Читать «Россия в XVIII столетии: общество и память. Исследования по социальной истории и исторической памяти» онлайн - страница 169

Александр Борисович Каменский

«Следует остановиться на том, что считается исторической миссией России, одной из ее основных внешнеполитических целей – “воссоединение украинских и белорусских земель с Россией”. У Бестужева-Рюмина этой цели не было, как не было ее и у его противника, покровителя заграничных православных вице-канцлера Воронцова, и как не было ее у Елизаветы. Православных, конечно, защищали, как защищали их в Австрии, Турции и даже на острове английском Минорка в Средиземном море, но никогда не думали об их вхождении в Россию. Планы Конференции 1756 г. / Конференции при Высочайшем Дворе. – А. К./ ничего не говорят о религиозных мотивах “округления границ”, только территориальных. <…> В целом политика России в отношении Польши в 1749–1756 гг. не была глубоко продуманной, но она ни в коей мере не была агрессивной. Петербург практически не уделял внимания собственно польским делам, сосредоточив свое внимание на Европе.»

«…силовое одностороннее изменение границы без каких-либо компенсаций слабому соседу, ни тогда ни Елизавете, ни кому-либо из ее сановников эта идея даже не приходила в голову. Россия считалась с международным правом и интересами других европейских держав и не желала встать вровень с европейским изгоем – Пруссией Фридриха II, практиковавшего такие методы».

Иначе говоря, идеологически мотивированная задача собирания русских земель в это время вообще не стояла в повестке дня, уступив место откровенной прагматике. Более конкретные планы в отношении Польши сформировались в Петербурге в связи со вступлением в Семилетнюю войну. Но суть их сводилась преимущественно к захвату Восточной Пруссии с последующим обменом ее у Польши на Курляндию, то есть на территорию с отнюдь не православным населением. Помимо Курляндии предполагалась и возможность приобретения части украинских и белорусских земель, но одновременно допускалась и вероятность получения от Польши вместо территорий денежной компенсации. Особого внимания заслуживает замечание М. Ю. Анисимова о нежелании России нарушать нормы международного права и становиться изгоем мировой политики. Для Екатерины II эти соображения усиливались идеями и принципами, почерпнутыми ею у просветителей. Однако прежде чем вернуться к Екатерине, остановимся кратко на еще одном эпизоде, а именно оккупации Россией Восточной Пруссии во время Семилетней войны.

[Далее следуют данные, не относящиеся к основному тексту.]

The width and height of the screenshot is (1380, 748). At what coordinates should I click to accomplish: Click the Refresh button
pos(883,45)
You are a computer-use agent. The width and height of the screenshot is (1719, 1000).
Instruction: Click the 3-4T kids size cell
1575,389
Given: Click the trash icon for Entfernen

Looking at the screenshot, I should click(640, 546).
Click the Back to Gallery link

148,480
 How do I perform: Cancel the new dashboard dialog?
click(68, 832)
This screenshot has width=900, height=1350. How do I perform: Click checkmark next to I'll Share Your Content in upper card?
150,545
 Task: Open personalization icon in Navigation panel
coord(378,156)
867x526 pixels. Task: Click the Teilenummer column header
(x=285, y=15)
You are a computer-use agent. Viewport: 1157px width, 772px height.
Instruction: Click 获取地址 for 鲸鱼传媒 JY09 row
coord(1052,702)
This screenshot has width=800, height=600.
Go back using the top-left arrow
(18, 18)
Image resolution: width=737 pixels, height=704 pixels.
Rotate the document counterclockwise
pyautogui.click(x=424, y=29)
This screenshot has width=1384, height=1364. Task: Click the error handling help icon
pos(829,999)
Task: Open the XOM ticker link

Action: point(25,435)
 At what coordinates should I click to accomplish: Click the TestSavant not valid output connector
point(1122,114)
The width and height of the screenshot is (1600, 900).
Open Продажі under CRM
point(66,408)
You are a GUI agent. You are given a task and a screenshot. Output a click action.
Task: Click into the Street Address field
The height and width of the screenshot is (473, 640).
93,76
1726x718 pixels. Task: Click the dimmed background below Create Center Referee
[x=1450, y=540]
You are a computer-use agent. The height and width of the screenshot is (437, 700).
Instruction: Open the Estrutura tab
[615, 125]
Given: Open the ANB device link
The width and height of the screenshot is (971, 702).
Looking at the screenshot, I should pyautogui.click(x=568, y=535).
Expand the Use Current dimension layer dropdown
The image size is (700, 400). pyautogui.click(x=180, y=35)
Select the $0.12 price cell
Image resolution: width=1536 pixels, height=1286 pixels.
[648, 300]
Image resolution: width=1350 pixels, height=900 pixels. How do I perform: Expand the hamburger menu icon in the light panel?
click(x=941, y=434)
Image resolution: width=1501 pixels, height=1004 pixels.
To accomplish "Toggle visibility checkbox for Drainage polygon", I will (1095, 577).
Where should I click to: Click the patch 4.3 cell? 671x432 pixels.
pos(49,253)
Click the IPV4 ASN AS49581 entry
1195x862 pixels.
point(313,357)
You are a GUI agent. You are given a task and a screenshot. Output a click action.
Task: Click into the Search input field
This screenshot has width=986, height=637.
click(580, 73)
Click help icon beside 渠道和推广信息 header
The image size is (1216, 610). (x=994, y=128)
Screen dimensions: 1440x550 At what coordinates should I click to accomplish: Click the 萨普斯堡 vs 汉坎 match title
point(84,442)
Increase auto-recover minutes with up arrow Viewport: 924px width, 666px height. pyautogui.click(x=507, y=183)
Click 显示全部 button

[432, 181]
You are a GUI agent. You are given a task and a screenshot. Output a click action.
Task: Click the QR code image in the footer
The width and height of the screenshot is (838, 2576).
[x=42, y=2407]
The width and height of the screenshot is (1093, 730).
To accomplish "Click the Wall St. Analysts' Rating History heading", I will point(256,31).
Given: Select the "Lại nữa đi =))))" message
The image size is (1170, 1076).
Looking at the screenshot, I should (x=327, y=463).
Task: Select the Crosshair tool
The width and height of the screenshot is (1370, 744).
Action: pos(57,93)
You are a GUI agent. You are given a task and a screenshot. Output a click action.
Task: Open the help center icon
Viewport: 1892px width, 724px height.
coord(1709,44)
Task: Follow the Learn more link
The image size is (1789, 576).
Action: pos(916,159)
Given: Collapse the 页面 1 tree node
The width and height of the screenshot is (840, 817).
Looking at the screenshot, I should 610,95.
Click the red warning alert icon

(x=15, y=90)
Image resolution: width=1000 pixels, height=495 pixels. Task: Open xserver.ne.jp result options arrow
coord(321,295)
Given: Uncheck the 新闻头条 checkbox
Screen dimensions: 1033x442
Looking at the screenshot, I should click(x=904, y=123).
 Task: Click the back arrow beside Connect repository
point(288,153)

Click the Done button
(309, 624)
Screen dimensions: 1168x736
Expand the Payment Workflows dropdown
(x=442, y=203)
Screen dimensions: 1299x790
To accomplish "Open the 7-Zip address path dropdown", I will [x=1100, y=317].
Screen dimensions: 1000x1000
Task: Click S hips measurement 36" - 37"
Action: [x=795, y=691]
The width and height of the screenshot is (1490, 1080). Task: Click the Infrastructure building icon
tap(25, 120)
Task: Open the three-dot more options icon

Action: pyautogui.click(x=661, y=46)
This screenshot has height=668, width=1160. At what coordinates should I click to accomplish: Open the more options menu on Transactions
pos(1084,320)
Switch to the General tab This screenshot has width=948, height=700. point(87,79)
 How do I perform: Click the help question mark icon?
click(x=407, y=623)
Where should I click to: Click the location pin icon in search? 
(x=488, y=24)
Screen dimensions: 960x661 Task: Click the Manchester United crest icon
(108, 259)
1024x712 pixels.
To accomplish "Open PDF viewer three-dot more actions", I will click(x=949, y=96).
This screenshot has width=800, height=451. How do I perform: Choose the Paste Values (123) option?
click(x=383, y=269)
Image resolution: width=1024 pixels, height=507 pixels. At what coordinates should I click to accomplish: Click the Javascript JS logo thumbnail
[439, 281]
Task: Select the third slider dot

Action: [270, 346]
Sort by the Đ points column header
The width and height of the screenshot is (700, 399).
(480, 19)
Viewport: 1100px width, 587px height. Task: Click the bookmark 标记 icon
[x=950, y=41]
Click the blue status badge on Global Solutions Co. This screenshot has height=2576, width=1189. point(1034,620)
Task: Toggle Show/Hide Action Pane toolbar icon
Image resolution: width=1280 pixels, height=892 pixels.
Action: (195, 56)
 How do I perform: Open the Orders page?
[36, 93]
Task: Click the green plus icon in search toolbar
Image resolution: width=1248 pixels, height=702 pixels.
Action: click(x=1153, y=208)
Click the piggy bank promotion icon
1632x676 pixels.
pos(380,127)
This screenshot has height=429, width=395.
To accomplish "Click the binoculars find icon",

Хотя в Петербурге и рассматривали возможность присоединения ее к империи, а местные жители даже принесли присягу российской императрице, план этот был отвергнут. Единственный печатный манифест, который хоть как-то затрагивал эту тему, был посвящен разрешению свободной торговли на этой территории и в нем говорилось лишь о «благополучном ныне покорении оружию Нашему целаго Королевства Прусскаго». В течение четырех лет жители Восточной Пруссии считались подданными России и платили ей налоги, но формально вхождение в состав империи так и не состоялось. Поэт А. П. Сумароков в оде 1758 г., явно забегая вперед, уже видел Елизавету Петровну на прусском престоле и призывал пруссаков радоваться своему новому счастью: «Довольна частию своею // Ликуй ты, Пруссия, под НЕЮ, // В веселье пременя свой страх». В то же время, по его утверждению, «Ни новых стран ни новой дани // ЕЛИСАВЕТА не ждала, // Гнушаяся кровавой брани // Европе тишину дала». Завоевание Восточной Пруссией, таким образом, Сумароков никак не связывал с исторической справедливостью и воплощением сокровенных помыслов русского народа, а относил полностью к заслугам миролюбивой императрицы, вынужденной взяться за оружие из-за поведения коварного Фридриха II.